## SET OF TASKS
1. Edit the Talma-Sutt biography from "In 2007 Michał" up to and including "Berlin since 2001.", replacing "artistic director" with "program director", and give that stretch in full.
2. Resume the biography of composer Michał Talma-Sutt, continuing on from its last sentence.

## SUPPLIED TEXT
*-*-*

Michał Talma-Sutt was twice awarded at the International Rostrum of Electroacoustic Music: in 1998 in Vienna he received the 1st prize in the category of composers under 30 and 2nd prize in the general category for What Nostradamus Has Kept Only for Himself for tape (1995); in 2000 in Madrid – the 1st prize in the general category for Light and Shade for tape (2000).

His music has frequently been performed in Poland, as well as at festivals and concerts in Germany, Austria, France, Great Britain, Spain, Denmark, Romania, South Africa and Latvia.

In 2007 Michał Talma-Sutt was the artistic director of the International Festival “Musica Electronica Nova” in Wrocław.

The composer has resided in Berlin since 2001.

Updated: March 2014 (iz) 

The Composer’s official website: www.michal-talma-sutt.de

works

Talma-Sutt’s music falls into two basic categories: pure electronics and compositions that combine computer-generated sounds with acoustic instruments. The composer describes his attitude to musical form as follows:

"I do not seek one ideal, universal form in my music, even if such a form were to be improved or developed with every new piece. On the contrary: in every case I try to find a completely new formal solution. In fact, for me the starting point is an idea for a new individual form. I later develop and polish that idea till the very last note has been written. The development of form is, in my view, a complex, multi-level process, involving not only the overall architecture of the piece – its macro-form – but also its micro-formal elements which must be combined into a logical whole and linked by a network of internal relations. Working on a new piece, I often skip chronology, simultaneously looking for solutions for two or more different sections. This kind of creative process in perfectly natural in my case, as it results from a preconceived plan, from the starting point I have already talked about, from my initial assumptions. Without losing sight of the whole, I can thus work out the details. […]"

*-*-*

## DATA LISTING
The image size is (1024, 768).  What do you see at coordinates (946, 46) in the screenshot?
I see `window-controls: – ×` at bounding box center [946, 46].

*-*-*

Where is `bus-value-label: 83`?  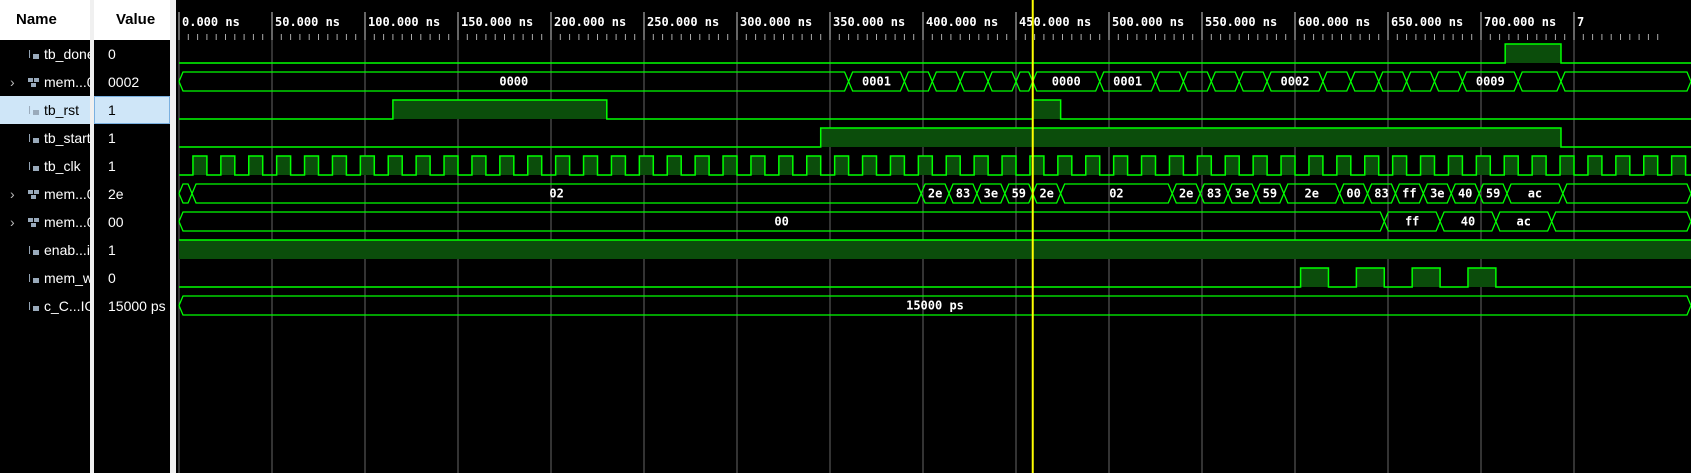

*-*-*

## ANSWERS IN ORDER
1.
In 2007 Michał Talma-Sutt was the program director of the International Festival “Musica Electronica Nova” in Wrocław.

The composer has resided in Berlin since 2001.

2.
In an interview Michał Talma-Sutt thus replied to my claim that electronic music is one of his passions:

"It is one of the fields I work in, and certainly a very significant one, since it also changed the traditional way of composing."

I then asked him to explain briefly (the way he would talk to a layman) what intrigues and fascinates him most in electroacoustic music, what inspires his imagination. Without a moment of hesitation, the composer answered:

"Magic and miracles. This is a medium one can really work magic with: find new colours and new, frequently incredible types of sound. This is what attracts me in it. I have always been fond of working with sounds that do not exist in nature or seem natural though they were created in a studio."

So it is a bit like discovering new lands?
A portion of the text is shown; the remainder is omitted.